• Task brief
Extract only the lines from the start of the entries below to the line with "You are a computer-use", inclusive; omit every picture.

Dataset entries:
%%

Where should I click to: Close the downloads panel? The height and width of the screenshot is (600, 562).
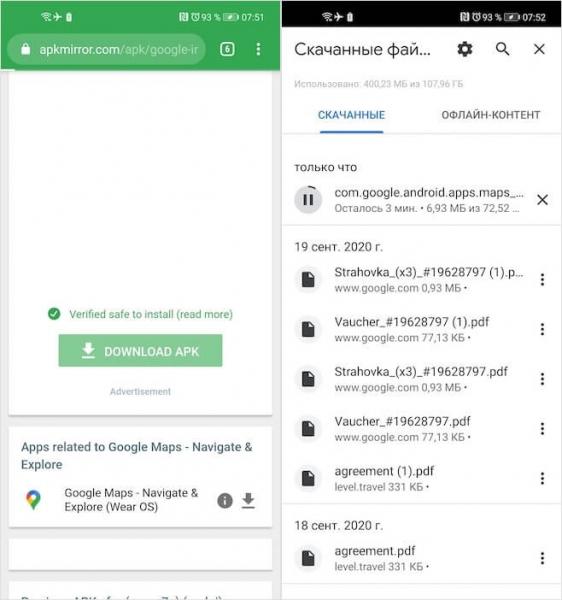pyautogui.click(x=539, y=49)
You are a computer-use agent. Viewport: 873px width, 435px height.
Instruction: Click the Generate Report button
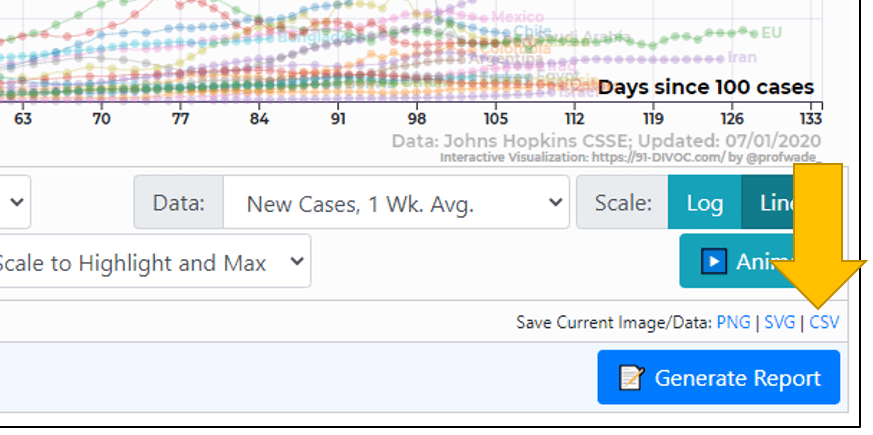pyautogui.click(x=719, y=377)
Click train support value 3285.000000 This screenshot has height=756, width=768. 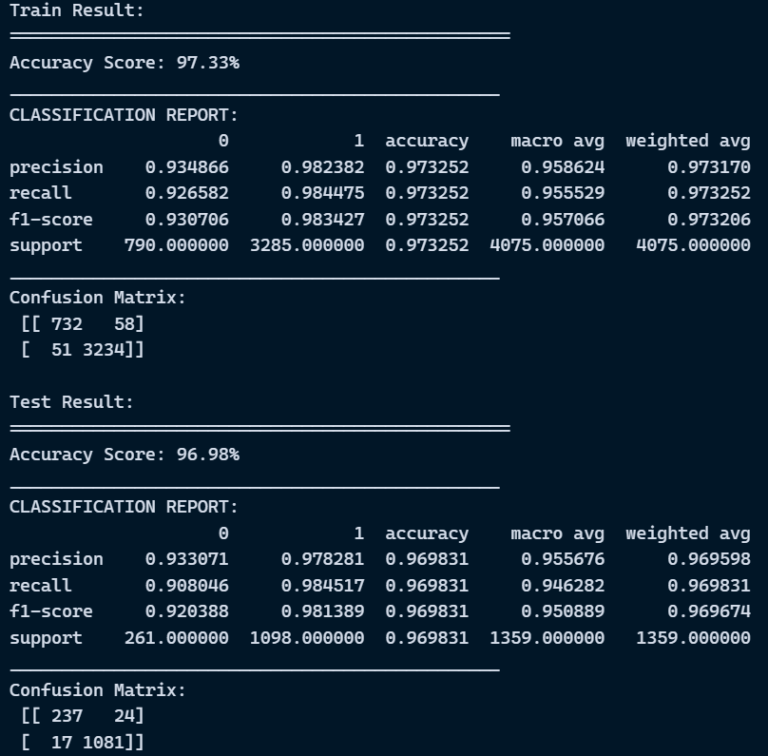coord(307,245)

%%

• Solution for this problem
Where should I click to: Close the downloads panel? The height and width of the screenshot is (600, 562).
pyautogui.click(x=539, y=49)
You are a computer-use agent. Viewport: 873px width, 435px height.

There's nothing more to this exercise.